Check every line of the material below, and show those that contain "will".

*-*-*

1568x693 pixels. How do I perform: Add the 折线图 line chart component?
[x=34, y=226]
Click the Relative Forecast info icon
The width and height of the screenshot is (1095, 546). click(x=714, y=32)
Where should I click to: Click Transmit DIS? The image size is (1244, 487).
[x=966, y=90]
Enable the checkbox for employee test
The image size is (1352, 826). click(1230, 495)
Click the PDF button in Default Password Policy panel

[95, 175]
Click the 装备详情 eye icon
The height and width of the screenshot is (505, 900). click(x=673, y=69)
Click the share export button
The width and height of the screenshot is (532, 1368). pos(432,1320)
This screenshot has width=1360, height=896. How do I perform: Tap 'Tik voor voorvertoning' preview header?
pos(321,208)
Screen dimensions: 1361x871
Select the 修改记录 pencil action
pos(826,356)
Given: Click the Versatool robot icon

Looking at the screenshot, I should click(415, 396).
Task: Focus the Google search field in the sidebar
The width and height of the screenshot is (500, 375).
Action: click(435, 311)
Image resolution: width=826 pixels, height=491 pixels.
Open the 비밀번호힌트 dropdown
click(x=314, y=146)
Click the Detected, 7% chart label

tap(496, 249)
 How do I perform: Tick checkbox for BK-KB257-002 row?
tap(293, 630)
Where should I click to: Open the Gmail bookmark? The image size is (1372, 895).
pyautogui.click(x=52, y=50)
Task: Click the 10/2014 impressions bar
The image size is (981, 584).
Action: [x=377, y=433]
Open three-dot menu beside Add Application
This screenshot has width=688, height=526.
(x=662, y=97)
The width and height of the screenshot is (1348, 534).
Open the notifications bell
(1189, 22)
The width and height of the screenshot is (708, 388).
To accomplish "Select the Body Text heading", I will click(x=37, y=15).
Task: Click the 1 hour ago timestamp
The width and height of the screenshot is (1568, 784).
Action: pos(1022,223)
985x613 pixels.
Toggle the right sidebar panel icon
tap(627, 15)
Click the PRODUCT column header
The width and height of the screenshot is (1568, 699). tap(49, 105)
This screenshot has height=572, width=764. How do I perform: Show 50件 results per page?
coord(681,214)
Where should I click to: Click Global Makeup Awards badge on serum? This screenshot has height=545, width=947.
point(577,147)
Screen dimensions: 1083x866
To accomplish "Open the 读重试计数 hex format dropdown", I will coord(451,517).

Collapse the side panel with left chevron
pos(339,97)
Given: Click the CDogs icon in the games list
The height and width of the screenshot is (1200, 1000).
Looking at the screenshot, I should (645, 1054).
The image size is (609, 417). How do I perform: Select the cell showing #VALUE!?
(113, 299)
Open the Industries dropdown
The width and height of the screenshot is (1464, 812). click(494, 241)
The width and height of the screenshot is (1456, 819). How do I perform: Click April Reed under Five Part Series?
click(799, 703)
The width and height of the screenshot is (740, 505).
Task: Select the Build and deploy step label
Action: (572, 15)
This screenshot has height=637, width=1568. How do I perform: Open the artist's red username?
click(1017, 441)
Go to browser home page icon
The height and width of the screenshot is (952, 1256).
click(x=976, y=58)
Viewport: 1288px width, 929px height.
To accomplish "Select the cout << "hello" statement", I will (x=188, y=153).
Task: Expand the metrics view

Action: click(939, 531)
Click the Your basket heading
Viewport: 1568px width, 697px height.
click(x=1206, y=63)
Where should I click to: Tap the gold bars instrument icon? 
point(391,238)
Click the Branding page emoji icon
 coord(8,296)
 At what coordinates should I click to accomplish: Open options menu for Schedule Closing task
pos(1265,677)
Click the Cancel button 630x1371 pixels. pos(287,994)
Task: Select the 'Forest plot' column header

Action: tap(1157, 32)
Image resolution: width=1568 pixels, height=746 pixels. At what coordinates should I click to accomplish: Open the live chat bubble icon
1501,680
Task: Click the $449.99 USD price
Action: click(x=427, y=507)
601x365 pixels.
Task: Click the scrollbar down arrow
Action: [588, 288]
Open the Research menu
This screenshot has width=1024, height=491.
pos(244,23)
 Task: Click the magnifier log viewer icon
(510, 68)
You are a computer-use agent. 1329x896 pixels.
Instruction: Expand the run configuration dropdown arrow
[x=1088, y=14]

*-*-*

PROBLEM SOLUTION:
To accomplish "Select the Body Text heading", I will click(x=37, y=15).
To accomplish "Open the 读重试计数 hex format dropdown", I will coord(451,517).
To accomplish "Select the cout << "hello" statement", I will (x=188, y=153).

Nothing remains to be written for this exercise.